Confession: I Respect Stephenie Meyer

forks

This is a re-post from my blog over at http://saracrawford.net but I thought it was appropriate given how involved I’ve been in the world of YA fiction lately.

Above is a picture of me holding an apple in front of the Forks sign when my friend Lauryn and I stopped in this town on our way to the Hoh Rainforest. I thought it was appropriate for this post.

I’ve been completely engrossed in the world of young adult fiction lately, working on my novel. I started describing my novel as Twilight meets The Perks of Being a Wallflower, and it occurred to me that that was actually pretty accurate. And I felt like making a blog post about Twilight.

Confession time. I like Twilight, and I respect Stephenie Meyer.

Okay. Before you start disowning me (I’m looking at you literary snob friends), let me explain. First of all, when a close friend of mine gave me the first Twilight book to read, I knew nothing about it. It so happened that I was going through a really depressing and challenging breakup, and when I started reading, I was so wrapped up in the novel that I didn’t think about my personal life. It was a complete escape for me. Being a huge fan of the Pacific Northwest, I could easily lose myself in a fantasy that had the magical forests of Washington as its backdrop. I felt this way as I read the rest of the series, too. I wanted to know what happened. I was engrossed in the plot. This is one reason I love stories. They can provide a complete escape from reality.

Alright, I’ll admit that the whole series does have serious problems from a feminist point of view. Bella is not a very strong female character. She has no aspirations of her own, really, and her entire world revolves around these men, etc. etc. And yes, it is also true that the series has issues from a literary standpoint, especially if you break down the actual structure of the book or if you start dissecting it. And sure, the whole “Jacob imprinting on the baby” thing still creeps me out, and I have issues with some of the religious messages that come across. Yes, I also think these novels may send a negative message to young girls about co-dependency. These are all true things and why most people dislike the series.

The reason I respect Stephenie Meyer is that she created a story that she loved, a story she was passionate about, characters she obviously loved, and an entire world that millions of others wanted to escape into. Any true literary fan has to respect that much at least. There are a lot of younger people who may have gotten into reading in general because of Twilight, and that is an amazing thing. And I don’t think she consciously set out to be overly religious or anti-feminist or anything else. I think she just wrote a story that she fell in love with, and all of those other things subconsciously came through because of who she is and the things that she believes. And that is why I respect her.
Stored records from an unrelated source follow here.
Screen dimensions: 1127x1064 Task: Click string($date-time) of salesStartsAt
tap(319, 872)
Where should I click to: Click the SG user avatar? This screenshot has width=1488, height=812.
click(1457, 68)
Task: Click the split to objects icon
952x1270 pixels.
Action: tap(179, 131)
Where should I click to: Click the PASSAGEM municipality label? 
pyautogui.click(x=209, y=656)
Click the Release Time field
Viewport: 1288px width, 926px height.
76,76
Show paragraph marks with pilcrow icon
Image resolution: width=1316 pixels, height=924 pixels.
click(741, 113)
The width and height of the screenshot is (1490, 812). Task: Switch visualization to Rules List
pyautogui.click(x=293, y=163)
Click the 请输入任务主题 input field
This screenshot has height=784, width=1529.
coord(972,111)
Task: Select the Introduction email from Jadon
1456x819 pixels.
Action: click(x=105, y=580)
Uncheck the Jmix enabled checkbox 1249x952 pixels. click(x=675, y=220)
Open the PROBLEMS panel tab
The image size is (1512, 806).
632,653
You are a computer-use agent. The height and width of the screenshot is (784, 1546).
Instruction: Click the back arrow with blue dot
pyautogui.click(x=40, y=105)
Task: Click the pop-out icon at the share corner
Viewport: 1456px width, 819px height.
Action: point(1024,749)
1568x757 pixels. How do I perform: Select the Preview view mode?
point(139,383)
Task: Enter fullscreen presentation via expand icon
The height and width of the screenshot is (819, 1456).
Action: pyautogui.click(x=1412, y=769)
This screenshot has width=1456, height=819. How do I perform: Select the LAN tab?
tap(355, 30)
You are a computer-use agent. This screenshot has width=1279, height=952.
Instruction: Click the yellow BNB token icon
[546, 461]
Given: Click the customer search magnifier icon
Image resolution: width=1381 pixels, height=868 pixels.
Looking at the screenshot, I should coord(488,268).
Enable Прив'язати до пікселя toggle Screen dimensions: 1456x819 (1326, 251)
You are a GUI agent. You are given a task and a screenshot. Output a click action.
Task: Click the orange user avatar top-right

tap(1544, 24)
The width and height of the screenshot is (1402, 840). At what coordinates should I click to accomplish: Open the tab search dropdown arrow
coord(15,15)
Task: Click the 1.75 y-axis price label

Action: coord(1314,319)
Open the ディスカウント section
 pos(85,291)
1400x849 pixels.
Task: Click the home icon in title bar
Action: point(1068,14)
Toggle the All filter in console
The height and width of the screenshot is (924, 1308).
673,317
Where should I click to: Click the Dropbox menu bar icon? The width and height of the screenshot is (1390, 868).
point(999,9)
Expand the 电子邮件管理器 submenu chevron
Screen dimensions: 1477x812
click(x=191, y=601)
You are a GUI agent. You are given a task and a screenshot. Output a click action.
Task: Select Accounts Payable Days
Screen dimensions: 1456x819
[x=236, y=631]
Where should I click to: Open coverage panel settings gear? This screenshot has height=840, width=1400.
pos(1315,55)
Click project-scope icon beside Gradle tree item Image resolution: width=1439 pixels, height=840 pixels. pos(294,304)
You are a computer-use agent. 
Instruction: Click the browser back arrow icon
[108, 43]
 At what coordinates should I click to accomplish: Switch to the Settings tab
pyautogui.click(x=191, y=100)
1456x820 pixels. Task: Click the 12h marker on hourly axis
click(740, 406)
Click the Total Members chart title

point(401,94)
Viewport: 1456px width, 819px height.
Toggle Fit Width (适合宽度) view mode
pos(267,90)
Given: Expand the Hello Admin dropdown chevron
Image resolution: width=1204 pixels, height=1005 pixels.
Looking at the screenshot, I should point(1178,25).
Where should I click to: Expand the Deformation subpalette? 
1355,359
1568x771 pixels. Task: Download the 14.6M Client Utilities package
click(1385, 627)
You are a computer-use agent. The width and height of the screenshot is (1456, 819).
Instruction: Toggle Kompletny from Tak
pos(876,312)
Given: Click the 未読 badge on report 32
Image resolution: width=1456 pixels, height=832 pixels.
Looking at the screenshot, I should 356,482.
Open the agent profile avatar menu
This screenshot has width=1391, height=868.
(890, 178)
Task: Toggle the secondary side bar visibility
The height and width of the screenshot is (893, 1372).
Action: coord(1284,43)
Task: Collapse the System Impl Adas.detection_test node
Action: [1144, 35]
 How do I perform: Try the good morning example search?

Spending two and a half years in classes with some pretentious students who were ALWAYS trying to impress everyone else with how witty or intelligent they could be in their writing, it was so refreshing to go back and re-read Twilight. Here is a book that a woman wrote simply for the sheer joy of storytelling, and that is definitely evident when you read it. She didn’t care what people thought about it. She didn’t care about all of these “literary rules.” She just wanted to write a story about these characters she had a dream about and thought were interesting.

Also, I am sick of negativity and criticism in general. Just let people like what they like. If Twilight makes someone happy, why is that a bad thing? And I think Twilight fans get more hate than usual because it is mostly females in the fandom. Other books/movies/TV shows that are predominately enjoyed by males are not criticized nearly as much, though they may be just as “low brow.”

So I was trying to capture everything I loved about the experience of first reading Twilight–before I analyzed it from a literary standpoint and was simply engrossed in the plot–when I wrote my novel. I just wanted to write a story that was important to me. I just wanted to write a story about characters I had grown to fall in love with. And hopefully, other people will enjoy it the way I have. And maybe someday it will give someone else a much-needed escape from a bad breakup. And that’s all I ever really want with my art anyway.